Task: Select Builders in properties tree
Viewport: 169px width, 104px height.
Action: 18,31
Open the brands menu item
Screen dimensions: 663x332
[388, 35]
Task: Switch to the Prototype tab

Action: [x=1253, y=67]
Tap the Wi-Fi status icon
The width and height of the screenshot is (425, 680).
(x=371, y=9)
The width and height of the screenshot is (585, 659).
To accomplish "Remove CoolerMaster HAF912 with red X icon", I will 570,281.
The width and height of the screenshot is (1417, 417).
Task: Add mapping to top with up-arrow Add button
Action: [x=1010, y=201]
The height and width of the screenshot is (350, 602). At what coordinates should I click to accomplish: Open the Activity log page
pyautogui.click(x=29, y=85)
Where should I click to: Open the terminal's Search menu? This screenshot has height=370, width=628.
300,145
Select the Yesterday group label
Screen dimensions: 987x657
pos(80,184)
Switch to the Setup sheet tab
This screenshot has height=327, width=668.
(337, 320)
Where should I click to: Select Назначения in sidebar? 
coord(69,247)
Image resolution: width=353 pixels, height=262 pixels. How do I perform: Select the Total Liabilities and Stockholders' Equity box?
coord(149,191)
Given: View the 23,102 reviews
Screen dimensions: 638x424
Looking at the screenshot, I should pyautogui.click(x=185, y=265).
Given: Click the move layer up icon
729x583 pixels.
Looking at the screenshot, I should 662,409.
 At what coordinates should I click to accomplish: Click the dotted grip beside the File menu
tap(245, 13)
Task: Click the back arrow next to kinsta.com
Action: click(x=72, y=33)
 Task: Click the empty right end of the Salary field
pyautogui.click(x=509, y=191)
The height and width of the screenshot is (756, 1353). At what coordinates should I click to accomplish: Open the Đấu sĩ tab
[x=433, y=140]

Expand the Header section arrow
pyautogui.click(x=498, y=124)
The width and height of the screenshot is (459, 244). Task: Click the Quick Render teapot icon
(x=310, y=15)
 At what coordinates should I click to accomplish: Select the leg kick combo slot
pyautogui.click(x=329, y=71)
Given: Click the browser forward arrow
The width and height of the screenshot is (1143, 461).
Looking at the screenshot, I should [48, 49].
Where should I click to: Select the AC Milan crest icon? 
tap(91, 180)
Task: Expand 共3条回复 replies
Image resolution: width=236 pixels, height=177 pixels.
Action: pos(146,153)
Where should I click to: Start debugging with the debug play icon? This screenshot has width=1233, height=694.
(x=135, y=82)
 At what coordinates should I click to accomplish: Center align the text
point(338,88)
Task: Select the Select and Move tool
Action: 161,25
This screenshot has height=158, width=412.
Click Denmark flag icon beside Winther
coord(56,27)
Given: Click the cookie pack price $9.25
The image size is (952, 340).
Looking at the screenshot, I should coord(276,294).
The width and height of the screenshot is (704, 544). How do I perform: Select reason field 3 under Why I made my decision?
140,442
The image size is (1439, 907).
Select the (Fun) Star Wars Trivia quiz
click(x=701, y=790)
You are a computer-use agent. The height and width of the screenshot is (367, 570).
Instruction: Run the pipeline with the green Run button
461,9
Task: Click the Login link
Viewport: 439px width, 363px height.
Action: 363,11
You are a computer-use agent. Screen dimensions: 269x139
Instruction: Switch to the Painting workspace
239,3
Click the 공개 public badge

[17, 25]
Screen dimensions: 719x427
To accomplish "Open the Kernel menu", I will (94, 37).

▬▬▬▬▬▬▬▬▬▬

** YOUR GOAL **
Determine how many lines of the material include the string "Given". Output only that count.

** OUTPUT OF THE TASK **
4